Sunday, March 19, 2017

A warning to all SMART / RG users

So I was at my friend's house working on the youtube show that we do every week (Pottawa) and, since my phone had broken a few days before, I had my tablet with me and needed to connect it to the wifi.

He told me that the wifi password is the same as what's written on the back of the modem, and I, expecting to find some type of sticker with the WPA key, looked at the modem but only found the mac address listed. I thought surely that they wouldn't be doing something as stupid as using the MAC address (BSSID Public broadcast) as the pre-shared encryption key, but I thought, whatever I will try it anyway.

I wrote it in all caps and it, of course, didn't work because they couldn't be that stupid right? Well, I had my laptop with me and decided to try to log into the modem and see if it had the key listed in the modem setup page.

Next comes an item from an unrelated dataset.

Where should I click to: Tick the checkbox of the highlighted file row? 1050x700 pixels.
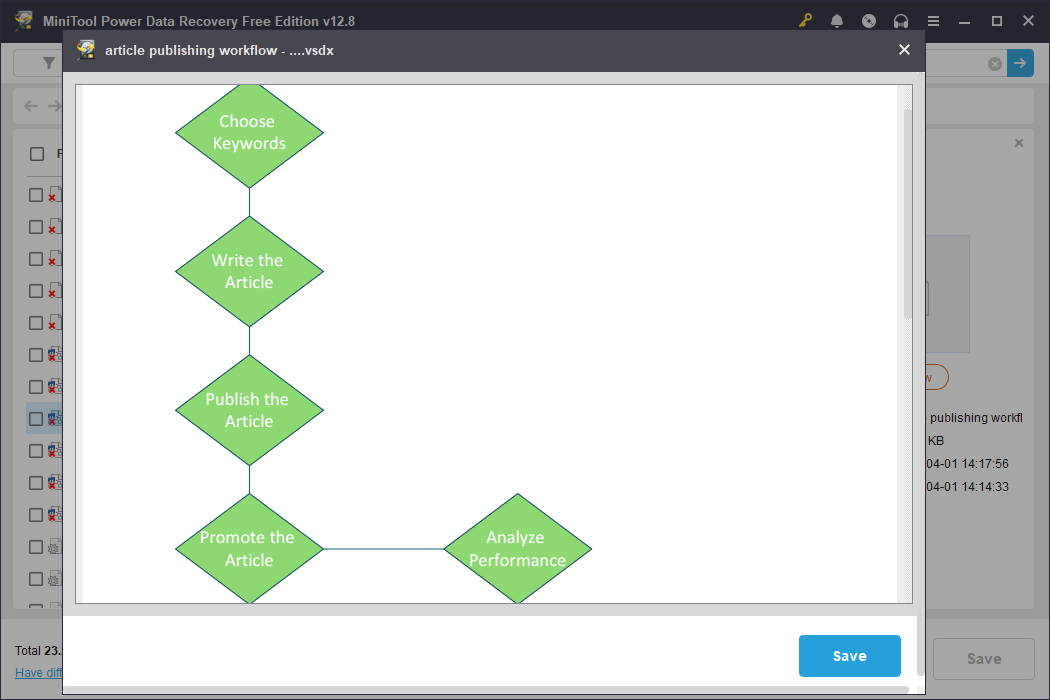click(36, 419)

After 2 tries, I was able to log in with admin/admin and went to the page to find to my horror that indeed, the default password was the base MAC address. I then compared the key to the broadcasted BSSID and found that the BSSID and the WPA-PSK differed by only the last digit, e.g. "XXXXXXXXXXX9" was the BSSID and XXXXXXXXXXX7 was the key.

I thought ok, this isn't quite as bad as I first thought until I suddenly realized. The default ESSID. The last 4 characters... it matched the key, not the mac.

So!! this means, the default password for Primus ADSL Wifi Modems is the first 8 characters of the Public BSSID broadcast (Visible with apps like wigle) + the last 4 characters of the ESSID (The publicly visible name of the Wifi)